Other ways to protect yourself:
- Know your agent. Your agent is key to explaining your policy as well as helping in the event that you need to make a claim. Dr. P’s agent saw a news story about him on television, which is why she submitted the information to the insurance company. Dr. P would have been far better off calling the agent directly when he was being investigated by the state medical board to explain the situation and seek advice.
- Be aware of exclusions to your policy. Many – such as criminal acts, reckless or intentional acts, or practicing under the influence – were mentioned earlier in this article. Some may be unexpected, so it is extremely important that you understand the specific exclusions to your particular policy.
- Be aware of your state law, and how changes might affect you. For example, in states that have outlawed or criminalized abortion, an insurance company would probably not have to represent a policy holder who was sued for malpractice involving an abortion. On the other hand, be aware that not treating a patient who needs life-saving care because you are afraid of running afoul of the law can also get you in trouble if the patient is harmed by not being treated. (For example, the Centers for Medicare & Medicaid Services is currently investigating two hospitals that failed to provide necessary stabilizing abortion care to a patient with an emergency medication condition resulting from a miscarriage.)
- Know how your policy defines ‘intentional’ acts (which are typically excluded from coverage). This is important. In some jurisdictions, the insured clinician has to merely intend to commit the acts in order for the claim to be excluded. In other jurisdictions, the insured doctor has to intend to cause the resulting damage. This can result in a very different outcome.
- The best thing doctors can do is to really understand what the policy covers and be prepared to make some noise if the company is not covering something that it should. Don’t be afraid to ask questions if you think your insurer is doing something wrong, and if the answers don’t satisfy you, consult an attorney.
The future
In the fall of 2022, at least partially in response to the Dobbs v. Jackson Women’s Health Organization decision regarding abortion, one professional liability company (Physician’s Insurance) launched criminal defense reimbursement coverage for physicians and hospitals to pay for defense costs incurred in responding to criminal allegations arising directly from patient care.

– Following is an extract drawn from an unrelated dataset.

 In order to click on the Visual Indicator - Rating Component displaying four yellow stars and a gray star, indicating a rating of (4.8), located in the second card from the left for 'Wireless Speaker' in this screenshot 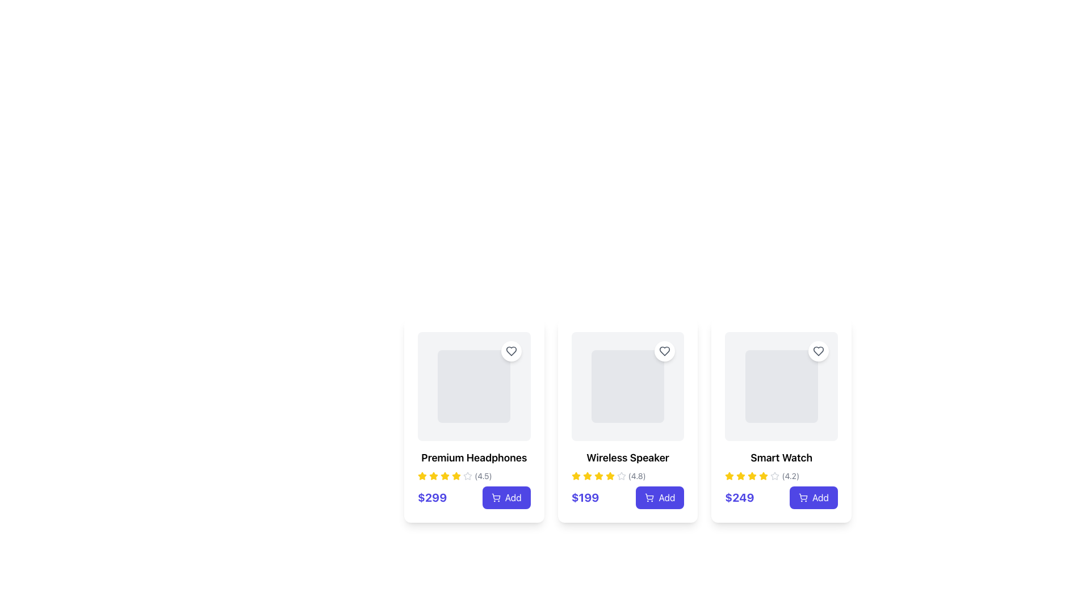, I will do `click(627, 476)`.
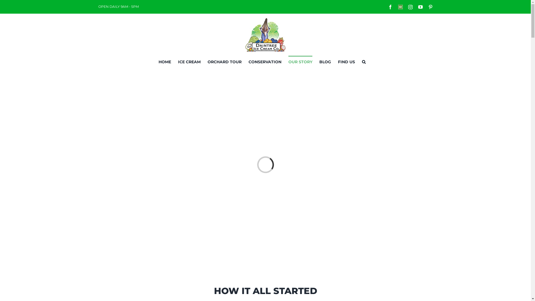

The add-on Criminal Defense Reimbursement Endorsement was made available in Washington State in January 2023, and will be offered in other states pending regulatory approval. It reimburses defense costs up to $250,000 when criminal actions have arisen from direct patient care.
In a press release announcing the new coverage, Physician’s Insurance CEO Bill Cotter explained the company’s reasoning in providing it: “The already challenging environment for physicians and hospitals has been made even more difficult as they now navigate the legal ramifications of increased criminal medical negligence claims as seen in the case of the Nashville nurse at the Vanderbilt University Medical Center, the potential for criminal state claims arising out of the U.S. Supreme Court decision in Dobbs v. Jackson Women’s Health Organization, and the subsequent state criminalization of healthcare practices that have long been the professionally accepted standard of care.”
Expect to see more insurance companies offering new coverage options for physicians in the future as they recognize that physicians may be facing more than just medical malpractice lawsuits arising out of patient care.
A version of this article first appeared on Medscape.com.